Professor Slocombe refilled John Omally’s glass. “This puts us in a far more powerful position,” said he. “William Starling called me, using this defunct telephone to impress me with his powers, but
he
called
me
. I deduce from this that he believes that
I
dispatched you two to his headquarters upon a mission to purloin the Eye of Utu, a mission that you successfully accomplished. We now have a certain degree of bargaining power.”

“Destroy it,” said Jim. “It is in your hand, Professor. If it is as powerful as you say, and as valuable to them, grind it to smithereens.”

“Tempting as that is, Jim, I do not feel that by doing so we would benefit.”

“Well, you can’t just give it back to him,” said John.

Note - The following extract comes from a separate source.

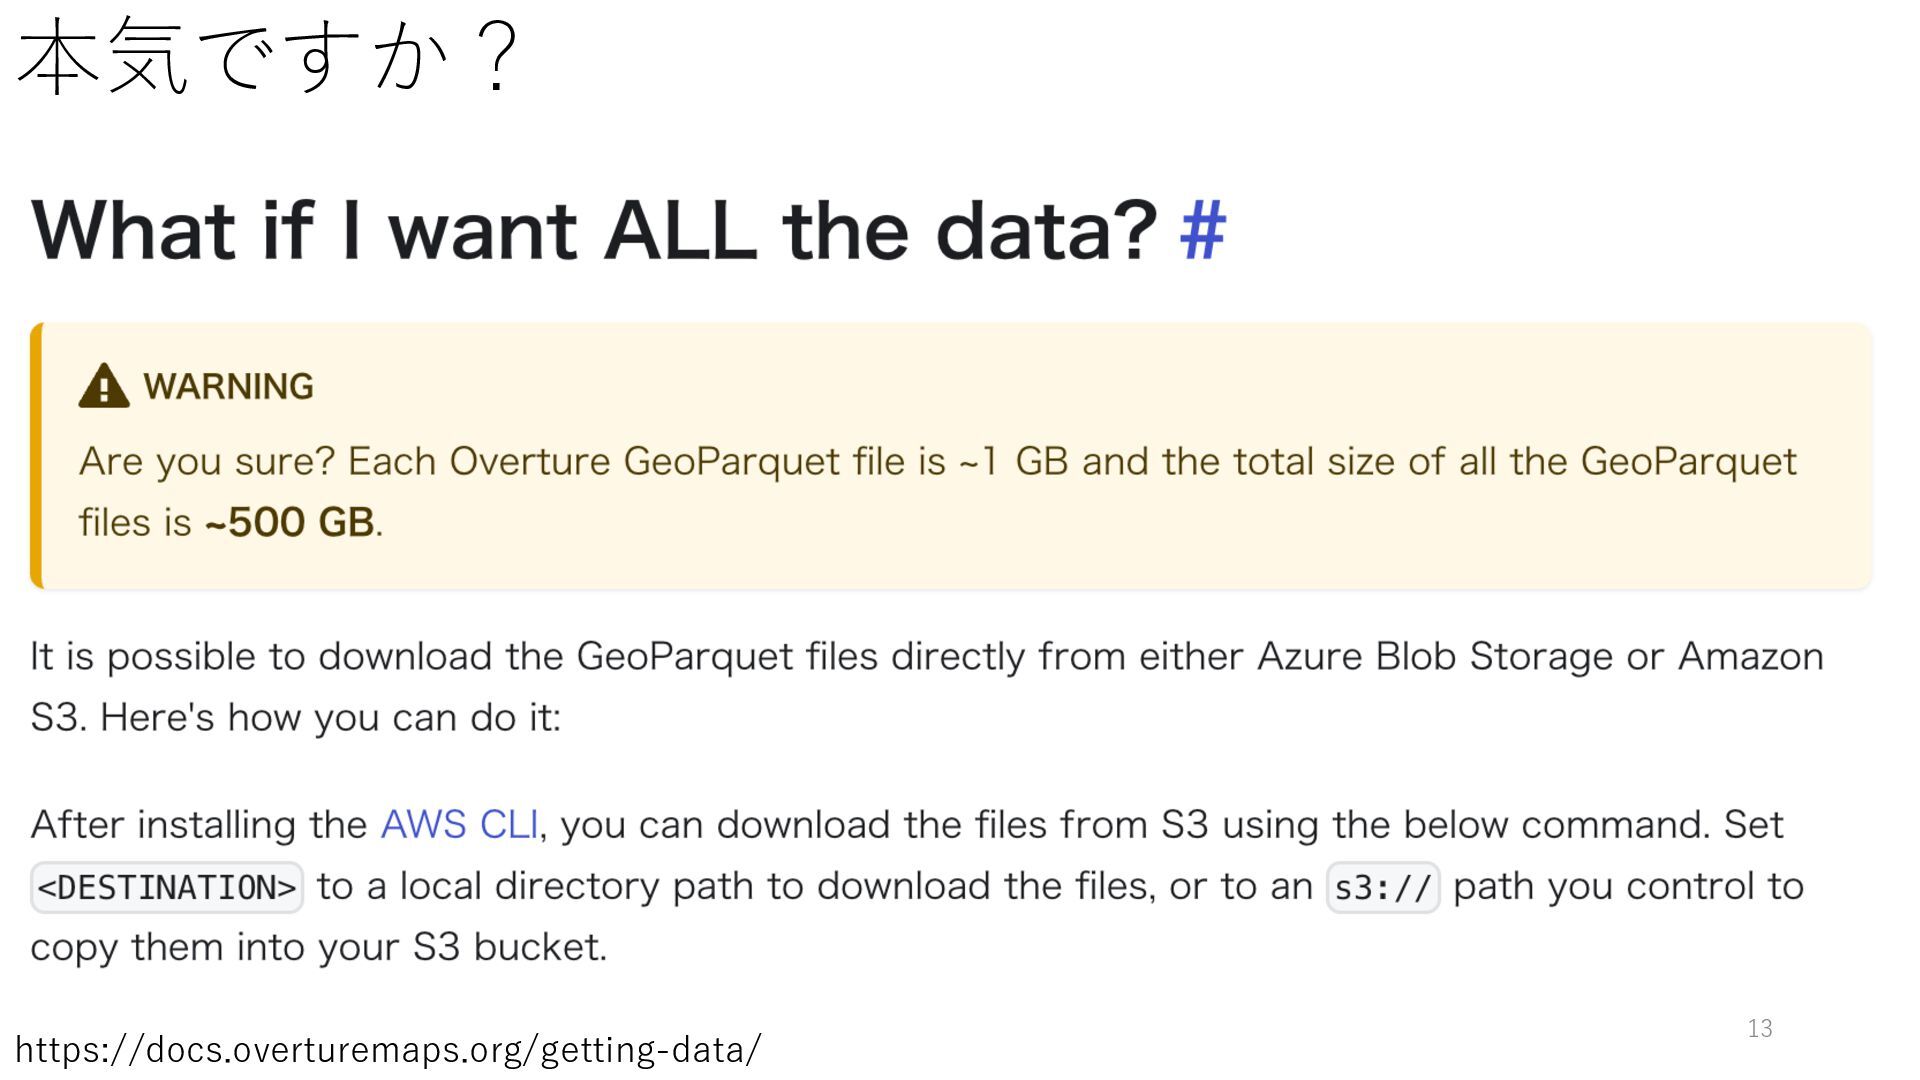Click the "After installing the" text
Screen dimensions: 1920x1080
coord(199,825)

“A deal might be struck. But, as is said, he who dines with the Devil must do so with a very long fork.”

“Probably said by Norman,” said John.

“It’s us,” said the suddenly enlightened Jim. “You’re going to bargain with him – the Eye in return for him making no further attempts upon our lives.”

“It seems the most logical thing to do,” said the professor. “I involved you in this, so I must do whatever I can to protect you.”

“But how can you trust him?” asked Jim. “If he gives you his word, how will you know whether he will keep it?”

“The Brotherhood of Magic,” said Professor Slocombe, “whether white or black, exists within a certain framework. There are rules to every game, rules that must be obeyed. A magical oath, once sworn, cannot be broken, save at the great expense of he that breaketh it.”